Свою страсть я хранил в тайне, старался не показывать ее, однако я мужчина, и постепенно огня во мне скопилось столько, что он себя выдал. Королева только рассмеялась. Дразня меня и пытая, она часто повторяла: будет легче, если я пойду на порку добровольно, не сопротивляясь. Это ее любимая забава — перекинуть раба через колено и отшлепать голой рукой, да ты и сама уже знаешь. Так ее величество сближается с рабом, ведь все воспитанники для нее как дети.

Красавица задумалась, не желая перебивать Алекси.

— Королева порола меня хладнокровно. Иногда она посылала за Феликсом, которого я тогда презирал…

— А сейчас — разве нет? — удивилась Красавица. Впрочем, она тут же вспомнила сцену на лестнице, когда Феликс нежно отсосал Алекси.

— Сейчас — совсем нет, — ответил принц. — Из всех пажей он самый интересный. Со временем начинаешь ценить это качество в мучителях, хотя тогда… тогда я ненавидел Феликса столь же сильно, сколь и Королеву.

Стоило Королеве пожелать, и Феликс снимал меня со стены. Я брыкался и дергался изо всех сил, но меня все равно перекидывали через колено, раздвигали ноги, и Королева порола меня до умопомрачения. Боль была адская, да ты и сама знаешь, испытала на собственной шкурке, однако порка хотя бы позволяла развеять тоску, и постепенно я стал смотреть на нее как на спасительную отдушину. Первые несколько шлепков причиняют не сильные страдания, зато потом, когда рука палача разгоняется, шлепки набирают силу.

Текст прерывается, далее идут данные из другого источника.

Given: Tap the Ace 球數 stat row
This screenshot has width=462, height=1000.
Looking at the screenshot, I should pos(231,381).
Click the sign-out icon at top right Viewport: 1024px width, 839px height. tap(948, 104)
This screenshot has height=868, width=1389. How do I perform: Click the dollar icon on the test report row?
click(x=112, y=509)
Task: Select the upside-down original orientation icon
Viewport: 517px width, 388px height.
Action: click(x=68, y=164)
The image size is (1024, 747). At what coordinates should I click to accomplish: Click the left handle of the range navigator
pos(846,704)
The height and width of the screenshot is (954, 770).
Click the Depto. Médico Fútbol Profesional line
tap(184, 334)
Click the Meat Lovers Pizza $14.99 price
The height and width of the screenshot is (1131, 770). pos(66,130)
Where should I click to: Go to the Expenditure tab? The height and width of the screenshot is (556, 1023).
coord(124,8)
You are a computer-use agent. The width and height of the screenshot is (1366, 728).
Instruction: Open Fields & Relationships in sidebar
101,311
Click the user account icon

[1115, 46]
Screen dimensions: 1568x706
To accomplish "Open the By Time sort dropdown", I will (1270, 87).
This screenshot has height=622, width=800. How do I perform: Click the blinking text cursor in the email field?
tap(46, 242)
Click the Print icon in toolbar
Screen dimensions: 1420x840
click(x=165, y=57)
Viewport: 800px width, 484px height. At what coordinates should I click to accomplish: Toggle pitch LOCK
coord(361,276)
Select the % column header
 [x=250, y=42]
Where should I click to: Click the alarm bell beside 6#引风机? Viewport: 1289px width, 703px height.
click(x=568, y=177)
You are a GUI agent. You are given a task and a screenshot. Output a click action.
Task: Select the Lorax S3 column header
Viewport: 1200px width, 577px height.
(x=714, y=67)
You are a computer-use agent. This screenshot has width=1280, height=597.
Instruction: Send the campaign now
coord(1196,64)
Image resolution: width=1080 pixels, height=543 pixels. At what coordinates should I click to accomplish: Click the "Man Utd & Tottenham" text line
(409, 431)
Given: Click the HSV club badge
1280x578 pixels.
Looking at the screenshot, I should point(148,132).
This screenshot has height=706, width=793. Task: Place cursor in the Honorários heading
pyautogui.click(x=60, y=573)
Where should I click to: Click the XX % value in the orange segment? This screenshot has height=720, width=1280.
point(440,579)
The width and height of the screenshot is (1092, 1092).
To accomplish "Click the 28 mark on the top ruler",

Я вертелся, пытаясь увернуться от удара, хоть и клялся перед каждой поркой лежать смирно. Напоминая себе о покорности, я лишь еще больше начинал извиваться. Боль изматывала, вытравливая из меня гордыню.

Королева чувствовала, когда я, лишенный сил, обмякал у нее на коленях, когда я становился наиболее уязвим, и начинала меня трогать. Хоть я ненавидел ее, прикосновения к саднящему заду приятно успокаивали. Королева гладила мой член, шептала: какие блага меня ждут, если я отдамся службе, что сама она все свое внимание целиком будет уделять мне одному, и грумы станут купать меня и ухаживать за мной, как за ребеночком, не как за рабом, с которого лишь наскоро соскребают пот и грязь, а после приковывают к стене. Не в силах сдерживаться, я порою плакал, и пажи смеялись надо мной. Смеялась и Королева. Затем меня снова отправляли на стену, где, привязанного, оставляли страдать от неизбывной тоски.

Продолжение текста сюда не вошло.